(begin)

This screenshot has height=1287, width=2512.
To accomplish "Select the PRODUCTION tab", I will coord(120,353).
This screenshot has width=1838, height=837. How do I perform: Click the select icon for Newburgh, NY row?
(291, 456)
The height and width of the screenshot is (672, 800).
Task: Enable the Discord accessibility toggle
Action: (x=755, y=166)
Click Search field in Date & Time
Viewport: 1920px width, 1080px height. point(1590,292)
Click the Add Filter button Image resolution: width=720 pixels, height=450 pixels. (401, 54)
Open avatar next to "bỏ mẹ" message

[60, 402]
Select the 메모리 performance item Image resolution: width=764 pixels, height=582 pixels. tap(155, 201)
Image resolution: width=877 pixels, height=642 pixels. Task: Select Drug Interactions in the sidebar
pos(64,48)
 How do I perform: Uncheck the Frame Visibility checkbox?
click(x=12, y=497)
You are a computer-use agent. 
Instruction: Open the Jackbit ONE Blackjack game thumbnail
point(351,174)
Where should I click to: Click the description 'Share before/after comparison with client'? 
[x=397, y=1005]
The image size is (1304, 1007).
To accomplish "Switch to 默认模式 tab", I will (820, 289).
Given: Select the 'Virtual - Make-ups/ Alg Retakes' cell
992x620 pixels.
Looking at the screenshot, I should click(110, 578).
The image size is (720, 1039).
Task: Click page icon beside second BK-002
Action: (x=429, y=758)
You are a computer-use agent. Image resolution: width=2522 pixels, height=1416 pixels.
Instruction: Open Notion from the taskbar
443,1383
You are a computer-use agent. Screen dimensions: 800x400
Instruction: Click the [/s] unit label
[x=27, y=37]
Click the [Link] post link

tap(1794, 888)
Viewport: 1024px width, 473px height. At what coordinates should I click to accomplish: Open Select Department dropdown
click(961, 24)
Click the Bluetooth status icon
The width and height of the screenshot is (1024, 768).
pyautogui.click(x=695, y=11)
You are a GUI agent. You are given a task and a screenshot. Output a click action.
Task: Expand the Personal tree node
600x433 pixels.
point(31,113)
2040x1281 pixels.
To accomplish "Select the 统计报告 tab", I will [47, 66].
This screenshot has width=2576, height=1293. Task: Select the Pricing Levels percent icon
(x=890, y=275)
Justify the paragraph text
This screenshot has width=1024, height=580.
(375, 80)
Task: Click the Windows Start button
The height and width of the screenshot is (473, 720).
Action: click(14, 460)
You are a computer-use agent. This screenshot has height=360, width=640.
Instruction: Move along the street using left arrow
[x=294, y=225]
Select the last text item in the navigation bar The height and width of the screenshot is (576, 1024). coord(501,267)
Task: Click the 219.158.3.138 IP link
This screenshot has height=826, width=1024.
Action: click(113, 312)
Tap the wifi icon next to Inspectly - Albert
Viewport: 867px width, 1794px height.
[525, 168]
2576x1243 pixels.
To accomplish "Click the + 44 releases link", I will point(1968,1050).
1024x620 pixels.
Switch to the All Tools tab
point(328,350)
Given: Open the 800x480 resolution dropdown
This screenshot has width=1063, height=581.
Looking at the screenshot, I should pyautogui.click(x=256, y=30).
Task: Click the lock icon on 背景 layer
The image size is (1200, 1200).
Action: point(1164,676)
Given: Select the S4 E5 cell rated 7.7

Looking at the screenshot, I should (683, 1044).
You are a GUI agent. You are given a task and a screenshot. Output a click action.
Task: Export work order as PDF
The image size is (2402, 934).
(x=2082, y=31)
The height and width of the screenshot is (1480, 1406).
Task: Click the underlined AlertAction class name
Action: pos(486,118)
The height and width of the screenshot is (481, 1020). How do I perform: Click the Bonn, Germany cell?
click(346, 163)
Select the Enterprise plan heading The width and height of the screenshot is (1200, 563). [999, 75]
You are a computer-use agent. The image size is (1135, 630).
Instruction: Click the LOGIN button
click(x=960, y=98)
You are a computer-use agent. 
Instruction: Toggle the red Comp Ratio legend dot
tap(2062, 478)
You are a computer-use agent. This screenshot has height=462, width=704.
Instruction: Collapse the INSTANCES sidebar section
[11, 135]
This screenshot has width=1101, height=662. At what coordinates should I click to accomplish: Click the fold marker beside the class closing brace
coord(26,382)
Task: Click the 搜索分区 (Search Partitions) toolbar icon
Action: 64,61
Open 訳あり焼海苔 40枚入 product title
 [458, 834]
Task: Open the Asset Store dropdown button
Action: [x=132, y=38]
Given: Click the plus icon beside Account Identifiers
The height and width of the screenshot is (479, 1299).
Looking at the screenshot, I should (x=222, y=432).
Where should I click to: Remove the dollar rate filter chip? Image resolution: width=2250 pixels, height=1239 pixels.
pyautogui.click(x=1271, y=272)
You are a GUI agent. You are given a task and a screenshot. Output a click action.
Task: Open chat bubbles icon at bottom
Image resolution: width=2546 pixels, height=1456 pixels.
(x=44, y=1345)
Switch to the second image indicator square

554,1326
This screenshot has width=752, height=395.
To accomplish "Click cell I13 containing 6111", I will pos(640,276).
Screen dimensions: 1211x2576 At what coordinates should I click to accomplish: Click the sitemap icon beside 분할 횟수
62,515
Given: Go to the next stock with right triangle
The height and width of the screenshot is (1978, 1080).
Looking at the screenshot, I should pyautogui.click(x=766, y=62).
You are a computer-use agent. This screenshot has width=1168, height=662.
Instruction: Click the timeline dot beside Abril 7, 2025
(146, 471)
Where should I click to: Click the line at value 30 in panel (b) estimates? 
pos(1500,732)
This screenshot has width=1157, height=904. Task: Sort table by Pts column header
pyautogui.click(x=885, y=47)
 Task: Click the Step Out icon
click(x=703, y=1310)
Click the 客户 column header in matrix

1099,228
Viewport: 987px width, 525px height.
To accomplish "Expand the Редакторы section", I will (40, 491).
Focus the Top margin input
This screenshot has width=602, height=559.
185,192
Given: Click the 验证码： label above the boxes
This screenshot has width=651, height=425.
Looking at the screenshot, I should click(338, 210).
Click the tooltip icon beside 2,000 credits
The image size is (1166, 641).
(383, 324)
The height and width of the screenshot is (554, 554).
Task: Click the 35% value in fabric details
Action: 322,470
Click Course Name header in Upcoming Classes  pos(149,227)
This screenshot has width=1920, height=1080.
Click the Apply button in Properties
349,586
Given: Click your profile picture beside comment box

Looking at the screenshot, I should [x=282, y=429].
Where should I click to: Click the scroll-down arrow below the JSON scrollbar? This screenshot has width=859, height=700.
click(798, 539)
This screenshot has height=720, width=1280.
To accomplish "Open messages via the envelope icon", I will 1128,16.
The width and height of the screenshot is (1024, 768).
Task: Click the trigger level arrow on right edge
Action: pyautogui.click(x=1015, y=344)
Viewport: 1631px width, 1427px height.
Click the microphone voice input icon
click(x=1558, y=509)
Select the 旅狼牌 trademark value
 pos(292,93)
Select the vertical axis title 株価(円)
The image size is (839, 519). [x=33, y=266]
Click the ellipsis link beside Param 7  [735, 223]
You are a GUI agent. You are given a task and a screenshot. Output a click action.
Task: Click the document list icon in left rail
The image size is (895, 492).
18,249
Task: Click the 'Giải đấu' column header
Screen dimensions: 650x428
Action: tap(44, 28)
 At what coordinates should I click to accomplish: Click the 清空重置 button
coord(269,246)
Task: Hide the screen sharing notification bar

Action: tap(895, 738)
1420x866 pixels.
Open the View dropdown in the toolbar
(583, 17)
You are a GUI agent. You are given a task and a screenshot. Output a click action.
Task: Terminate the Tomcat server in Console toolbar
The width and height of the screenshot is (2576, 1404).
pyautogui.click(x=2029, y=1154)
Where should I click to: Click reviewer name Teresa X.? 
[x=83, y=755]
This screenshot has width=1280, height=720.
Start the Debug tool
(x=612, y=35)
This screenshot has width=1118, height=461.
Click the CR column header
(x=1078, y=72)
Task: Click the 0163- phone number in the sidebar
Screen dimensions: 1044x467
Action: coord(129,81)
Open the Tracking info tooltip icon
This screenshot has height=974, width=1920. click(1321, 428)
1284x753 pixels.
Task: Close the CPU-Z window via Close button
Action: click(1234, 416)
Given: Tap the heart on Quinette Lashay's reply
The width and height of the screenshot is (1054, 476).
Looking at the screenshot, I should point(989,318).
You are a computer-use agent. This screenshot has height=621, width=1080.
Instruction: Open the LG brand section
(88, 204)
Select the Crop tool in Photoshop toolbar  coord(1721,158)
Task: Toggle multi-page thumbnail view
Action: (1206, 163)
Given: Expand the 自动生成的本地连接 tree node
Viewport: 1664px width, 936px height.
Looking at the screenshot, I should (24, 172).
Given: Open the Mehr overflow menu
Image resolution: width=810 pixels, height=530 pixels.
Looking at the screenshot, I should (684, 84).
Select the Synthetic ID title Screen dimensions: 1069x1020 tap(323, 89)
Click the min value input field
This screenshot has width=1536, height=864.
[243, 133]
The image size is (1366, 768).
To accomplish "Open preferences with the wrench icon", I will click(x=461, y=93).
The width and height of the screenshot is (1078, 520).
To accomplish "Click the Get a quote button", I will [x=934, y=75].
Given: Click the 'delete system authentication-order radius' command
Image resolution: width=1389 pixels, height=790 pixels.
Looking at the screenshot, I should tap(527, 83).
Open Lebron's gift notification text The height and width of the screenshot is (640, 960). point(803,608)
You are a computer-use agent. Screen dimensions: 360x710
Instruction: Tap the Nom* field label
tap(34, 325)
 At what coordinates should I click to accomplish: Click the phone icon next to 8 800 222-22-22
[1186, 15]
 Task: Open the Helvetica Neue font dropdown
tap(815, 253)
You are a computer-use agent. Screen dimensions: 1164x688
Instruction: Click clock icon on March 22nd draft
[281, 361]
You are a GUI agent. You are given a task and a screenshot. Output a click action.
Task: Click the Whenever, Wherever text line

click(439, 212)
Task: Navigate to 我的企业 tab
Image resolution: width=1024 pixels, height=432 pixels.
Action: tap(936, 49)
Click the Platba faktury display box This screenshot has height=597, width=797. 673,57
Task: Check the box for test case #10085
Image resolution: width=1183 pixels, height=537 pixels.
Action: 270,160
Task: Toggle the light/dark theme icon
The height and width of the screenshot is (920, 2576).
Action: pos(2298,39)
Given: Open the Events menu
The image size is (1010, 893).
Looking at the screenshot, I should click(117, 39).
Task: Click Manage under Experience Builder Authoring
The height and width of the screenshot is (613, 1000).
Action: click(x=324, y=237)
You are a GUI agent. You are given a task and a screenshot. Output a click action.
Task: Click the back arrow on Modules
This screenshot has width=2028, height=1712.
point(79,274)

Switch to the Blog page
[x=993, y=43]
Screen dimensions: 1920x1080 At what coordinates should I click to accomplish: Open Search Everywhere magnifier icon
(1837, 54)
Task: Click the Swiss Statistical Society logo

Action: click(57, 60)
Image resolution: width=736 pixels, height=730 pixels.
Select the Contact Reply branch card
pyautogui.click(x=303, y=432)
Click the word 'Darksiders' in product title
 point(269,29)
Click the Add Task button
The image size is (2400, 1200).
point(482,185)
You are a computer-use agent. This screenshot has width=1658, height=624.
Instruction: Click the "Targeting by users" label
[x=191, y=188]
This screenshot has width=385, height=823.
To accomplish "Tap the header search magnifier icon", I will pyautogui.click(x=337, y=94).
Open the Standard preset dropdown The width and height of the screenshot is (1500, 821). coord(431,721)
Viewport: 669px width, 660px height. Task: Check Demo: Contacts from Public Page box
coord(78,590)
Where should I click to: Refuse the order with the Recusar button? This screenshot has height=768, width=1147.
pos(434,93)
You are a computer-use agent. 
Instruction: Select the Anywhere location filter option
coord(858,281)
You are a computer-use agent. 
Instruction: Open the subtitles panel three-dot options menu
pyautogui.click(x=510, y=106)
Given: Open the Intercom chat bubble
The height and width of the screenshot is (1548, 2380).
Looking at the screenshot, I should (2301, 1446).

(end)

#### Aim
Please count the lines in the entries above that contain the word "right", where case counts, and reply with only that number.

#### Correct response
2